Why Ponder Absence?

Why Ponder Absence?

Father Sebastian McDonald, C.P.
Father Sebastian McDonald, C.P.

Which situation would be harder to sustain: to have and then to lose, or never to have had at all? We know the pain of having loved someone, and then losing that love. And we know the sense of deprivation at never having loved at all. Which is more painful?

Comparable examples abound. There’s the opportunity we may have had to improve our life, which we neglected to pursue, compared to the life of another person who never had such an opportunity. Or the rags and riches contrast, involving one person moving from poverty to wealth, or vice versa, as opposed to another never having had the experience of encountering either way.

Has the comparison ever entered our mind: would it be more bearable to have enjoyed eyesight, and then lose it, or to have been born blind without ever having gained the slightest glimmer of sight?

We think of the Son of God Who enjoys heavenly bliss for an eternity, and compare that to the interlude when He became human and underwent a way of life ending with thieves on Calvary.

Why should we ponder such unpleasantries? Because they can lead us to appreciate the opportunities we have enjoyed, or they can remind us of those whose loss we have survived, or never even had. This reminds us that life is a gamble, where the stakes are high, and prospects of winning are doubtful. Youth teeming with energy and vitality who join the military and see their peers return from Iraq or Afghanistan, maimed and distorted, may have second thoughts about this gambit: is it a matter of here today, but gone tomorrow?

So we do better to avoid taking things for granted. We should treasure what we have, regardless of the demands made upon us. We are to cherish what we have, not disdain it. Those leading a Spartan life often value the little they have more than others unable to take advantage of the many options at their beck and call. It can lead to a sense of appreciation and thereby offset the impression that opportunity has never knocked at one’s door. So often our sense of loss is magnified more by focusing on what we no longer have rather than by actual deprivations currently afflicting us. “Absence makes the heart grow fonder” applies not only to significant persons in our life, but to other losses we have sustained.

We might profitably recall that primeval struggle in the heavens, eons ago, when Lucifer and his angels revolted against God, and fought against Michael and his cohorts. We should wonder at what made Lucifer dismiss the delights of his heavenly habitat, and think that greater opportunity awaited him in another setting. In his foolishness Lucifer lost an unparalleled opportunity, not only victory in his struggle but an infinity of benefits to which he had access.

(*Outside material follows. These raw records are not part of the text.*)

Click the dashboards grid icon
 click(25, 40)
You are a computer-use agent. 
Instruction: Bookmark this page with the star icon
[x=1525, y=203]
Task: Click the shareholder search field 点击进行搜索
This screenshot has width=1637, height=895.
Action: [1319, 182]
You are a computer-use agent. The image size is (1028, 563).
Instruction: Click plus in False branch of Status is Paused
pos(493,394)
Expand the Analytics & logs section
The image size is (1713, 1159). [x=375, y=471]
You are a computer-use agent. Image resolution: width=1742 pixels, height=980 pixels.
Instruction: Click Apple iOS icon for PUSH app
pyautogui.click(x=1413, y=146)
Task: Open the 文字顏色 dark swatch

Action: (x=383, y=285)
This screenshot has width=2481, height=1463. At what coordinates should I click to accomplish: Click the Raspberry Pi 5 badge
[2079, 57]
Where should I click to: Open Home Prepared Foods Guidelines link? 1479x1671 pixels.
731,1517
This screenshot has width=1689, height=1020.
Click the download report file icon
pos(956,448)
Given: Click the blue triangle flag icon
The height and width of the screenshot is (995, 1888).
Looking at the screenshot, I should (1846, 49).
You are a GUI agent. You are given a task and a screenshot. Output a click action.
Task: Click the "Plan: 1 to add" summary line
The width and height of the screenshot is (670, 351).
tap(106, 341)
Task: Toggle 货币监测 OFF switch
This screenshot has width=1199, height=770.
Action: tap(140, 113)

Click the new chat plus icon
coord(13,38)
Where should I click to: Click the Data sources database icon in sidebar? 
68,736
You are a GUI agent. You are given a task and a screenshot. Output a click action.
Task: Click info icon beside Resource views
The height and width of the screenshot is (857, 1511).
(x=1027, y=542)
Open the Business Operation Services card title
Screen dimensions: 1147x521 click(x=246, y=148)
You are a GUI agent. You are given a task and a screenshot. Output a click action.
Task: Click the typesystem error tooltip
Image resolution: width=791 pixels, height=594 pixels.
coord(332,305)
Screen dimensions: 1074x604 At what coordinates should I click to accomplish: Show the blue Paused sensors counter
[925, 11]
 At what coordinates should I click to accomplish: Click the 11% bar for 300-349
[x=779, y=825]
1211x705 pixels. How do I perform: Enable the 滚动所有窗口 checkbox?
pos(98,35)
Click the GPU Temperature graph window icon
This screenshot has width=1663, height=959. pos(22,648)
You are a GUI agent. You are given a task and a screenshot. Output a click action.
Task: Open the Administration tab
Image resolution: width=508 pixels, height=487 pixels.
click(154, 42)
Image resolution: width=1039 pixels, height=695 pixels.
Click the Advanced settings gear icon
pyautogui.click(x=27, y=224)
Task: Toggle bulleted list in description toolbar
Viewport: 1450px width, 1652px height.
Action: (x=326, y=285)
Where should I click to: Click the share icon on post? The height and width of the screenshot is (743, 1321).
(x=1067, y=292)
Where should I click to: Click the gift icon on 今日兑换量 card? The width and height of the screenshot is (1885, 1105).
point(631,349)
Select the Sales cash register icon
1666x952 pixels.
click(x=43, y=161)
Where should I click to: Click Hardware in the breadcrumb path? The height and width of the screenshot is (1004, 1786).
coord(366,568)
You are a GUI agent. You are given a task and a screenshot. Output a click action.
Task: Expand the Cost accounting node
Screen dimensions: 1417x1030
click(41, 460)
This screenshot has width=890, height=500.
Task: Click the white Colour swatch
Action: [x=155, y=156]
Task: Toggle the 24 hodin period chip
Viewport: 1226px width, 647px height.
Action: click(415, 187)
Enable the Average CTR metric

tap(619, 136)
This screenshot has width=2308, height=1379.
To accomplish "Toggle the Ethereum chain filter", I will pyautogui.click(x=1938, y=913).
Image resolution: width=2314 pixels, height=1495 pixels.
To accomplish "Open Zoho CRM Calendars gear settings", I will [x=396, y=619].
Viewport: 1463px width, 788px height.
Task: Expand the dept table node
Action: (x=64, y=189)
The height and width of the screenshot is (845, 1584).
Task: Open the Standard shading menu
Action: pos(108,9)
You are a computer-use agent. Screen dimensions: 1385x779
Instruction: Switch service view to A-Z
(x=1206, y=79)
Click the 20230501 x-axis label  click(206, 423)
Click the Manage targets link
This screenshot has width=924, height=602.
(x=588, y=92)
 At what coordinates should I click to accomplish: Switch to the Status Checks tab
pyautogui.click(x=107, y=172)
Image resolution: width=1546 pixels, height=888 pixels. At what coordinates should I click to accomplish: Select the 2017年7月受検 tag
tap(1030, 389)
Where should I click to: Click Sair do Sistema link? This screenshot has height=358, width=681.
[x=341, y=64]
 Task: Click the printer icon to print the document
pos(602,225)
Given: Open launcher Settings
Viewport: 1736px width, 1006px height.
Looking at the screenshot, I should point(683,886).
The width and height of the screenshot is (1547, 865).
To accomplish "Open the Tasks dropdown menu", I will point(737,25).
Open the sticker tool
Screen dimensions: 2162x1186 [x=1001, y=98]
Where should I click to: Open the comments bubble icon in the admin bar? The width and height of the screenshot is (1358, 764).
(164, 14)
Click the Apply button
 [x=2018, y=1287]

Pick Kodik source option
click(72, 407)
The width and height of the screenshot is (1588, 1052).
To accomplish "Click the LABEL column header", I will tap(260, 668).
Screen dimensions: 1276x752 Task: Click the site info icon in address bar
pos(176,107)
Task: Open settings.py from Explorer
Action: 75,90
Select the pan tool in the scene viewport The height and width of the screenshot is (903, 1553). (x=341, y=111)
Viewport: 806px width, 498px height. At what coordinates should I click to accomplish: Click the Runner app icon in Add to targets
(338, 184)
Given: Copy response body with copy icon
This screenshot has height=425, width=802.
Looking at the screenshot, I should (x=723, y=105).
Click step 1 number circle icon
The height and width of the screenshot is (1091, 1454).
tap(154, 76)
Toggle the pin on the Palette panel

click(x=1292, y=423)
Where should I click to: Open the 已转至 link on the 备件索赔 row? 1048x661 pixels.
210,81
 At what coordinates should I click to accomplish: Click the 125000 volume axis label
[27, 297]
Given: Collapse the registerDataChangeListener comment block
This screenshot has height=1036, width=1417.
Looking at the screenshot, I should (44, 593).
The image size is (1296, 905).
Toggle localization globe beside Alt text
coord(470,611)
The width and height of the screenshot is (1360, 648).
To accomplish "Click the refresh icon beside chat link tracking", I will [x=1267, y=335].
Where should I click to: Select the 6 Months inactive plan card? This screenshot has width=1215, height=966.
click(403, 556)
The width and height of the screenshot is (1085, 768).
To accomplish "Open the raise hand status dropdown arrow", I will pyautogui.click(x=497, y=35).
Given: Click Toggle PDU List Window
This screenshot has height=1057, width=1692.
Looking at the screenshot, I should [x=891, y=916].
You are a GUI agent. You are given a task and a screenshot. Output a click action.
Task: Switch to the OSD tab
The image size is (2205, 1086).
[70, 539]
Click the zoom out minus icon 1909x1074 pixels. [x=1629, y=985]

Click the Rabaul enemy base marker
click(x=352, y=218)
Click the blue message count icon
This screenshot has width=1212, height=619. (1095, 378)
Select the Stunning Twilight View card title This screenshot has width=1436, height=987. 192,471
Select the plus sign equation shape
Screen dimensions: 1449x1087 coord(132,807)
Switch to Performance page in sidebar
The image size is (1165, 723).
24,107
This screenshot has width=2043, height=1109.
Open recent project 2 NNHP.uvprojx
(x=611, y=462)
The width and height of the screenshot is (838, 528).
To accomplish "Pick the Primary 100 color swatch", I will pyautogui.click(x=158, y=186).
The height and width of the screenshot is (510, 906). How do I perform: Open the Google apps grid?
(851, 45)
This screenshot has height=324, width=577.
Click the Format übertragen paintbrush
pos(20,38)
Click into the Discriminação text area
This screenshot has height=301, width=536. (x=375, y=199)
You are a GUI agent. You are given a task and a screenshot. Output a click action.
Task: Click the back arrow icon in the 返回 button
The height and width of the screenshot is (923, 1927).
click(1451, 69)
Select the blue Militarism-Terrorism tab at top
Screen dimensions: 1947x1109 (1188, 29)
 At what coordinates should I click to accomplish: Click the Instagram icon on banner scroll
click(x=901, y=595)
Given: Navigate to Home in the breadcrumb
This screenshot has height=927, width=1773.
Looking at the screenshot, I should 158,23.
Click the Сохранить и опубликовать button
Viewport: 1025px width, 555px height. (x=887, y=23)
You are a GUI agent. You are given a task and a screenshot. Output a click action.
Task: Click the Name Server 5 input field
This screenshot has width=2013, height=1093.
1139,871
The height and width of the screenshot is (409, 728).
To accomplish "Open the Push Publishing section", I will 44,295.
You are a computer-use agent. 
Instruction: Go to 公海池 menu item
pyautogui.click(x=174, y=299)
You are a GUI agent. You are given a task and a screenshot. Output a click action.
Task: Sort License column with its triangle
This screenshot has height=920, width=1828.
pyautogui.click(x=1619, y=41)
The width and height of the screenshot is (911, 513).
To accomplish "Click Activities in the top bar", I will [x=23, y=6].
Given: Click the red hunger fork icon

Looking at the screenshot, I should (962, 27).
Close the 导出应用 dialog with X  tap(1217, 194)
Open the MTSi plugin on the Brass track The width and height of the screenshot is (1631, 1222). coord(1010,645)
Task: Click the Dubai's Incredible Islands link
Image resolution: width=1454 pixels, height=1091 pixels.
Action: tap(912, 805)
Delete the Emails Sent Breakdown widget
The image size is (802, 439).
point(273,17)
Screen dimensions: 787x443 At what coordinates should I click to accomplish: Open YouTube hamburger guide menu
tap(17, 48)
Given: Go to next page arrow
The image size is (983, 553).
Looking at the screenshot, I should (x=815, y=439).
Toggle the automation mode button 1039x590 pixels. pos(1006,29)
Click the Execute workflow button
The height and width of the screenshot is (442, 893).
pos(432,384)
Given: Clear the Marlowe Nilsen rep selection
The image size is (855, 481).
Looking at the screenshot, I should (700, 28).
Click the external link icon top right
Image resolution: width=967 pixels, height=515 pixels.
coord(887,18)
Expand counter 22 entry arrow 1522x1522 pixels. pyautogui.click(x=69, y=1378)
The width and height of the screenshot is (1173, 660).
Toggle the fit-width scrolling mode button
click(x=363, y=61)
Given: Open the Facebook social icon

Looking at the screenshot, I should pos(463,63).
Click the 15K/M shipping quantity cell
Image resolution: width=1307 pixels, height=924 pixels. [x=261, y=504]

The loss of heaven was a missed opportunity, indeed. Can we even begin to imagine what it means to have the kingdom of heaven in one’s grasp, and see it snatched away by our own foolishness? Would it not have been better never to experience the joys of heaven, than to have had them, then suffered their loss through our own foolishness?

In our own situation, we may be well to review the pity we feel for the newborn, or the fetus, with a serious mental or physical defect, over whom we, blessed with health, grieve for their defect, for, notwithstanding their liability, they display satisfaction with their condition, never having known anything different. We may deplore their impoverished way of life and appreciate why some would think of abortion to avoid the “misfortune” of a live birth. But have we never noticed how happy and contented such seriously deformed children can be? They suggest the possibility of not missing what one has never had. Rather, they illustrate the opportunity of enjoying what is available to them.

On the other hand, we note the sense of loss playing itself out in the biblical history of the Hebrew people. From early on, chosen by God as His own special people, loved and cherished by Him before all other tribes and nations, from whom the Messiah Himself was to come, the Jews lost their long-awaited opportunity (as we Christians see it) to acclaim and accept Him as One of their own, in the person of Jesus of Nazareth. A missed chance, from the Christian point of view, but, thanks to God’s special dispensation on behalf of the Jewish people, they still enjoy His favor, especially the promise of something good to come. We disciples of Christ, who now enjoy Him as God great gift to us, do not, however, ultimately benefit at the expense of our Jewish friends. For together with them we await the end-time when the full manifestation of the Messiah will take place, to our mutual enrichment. Whatever opportunity may have been missed or overlooked will be restored, for Jew and gentile Christian alike. This greatest opportunity of all still lies ahead.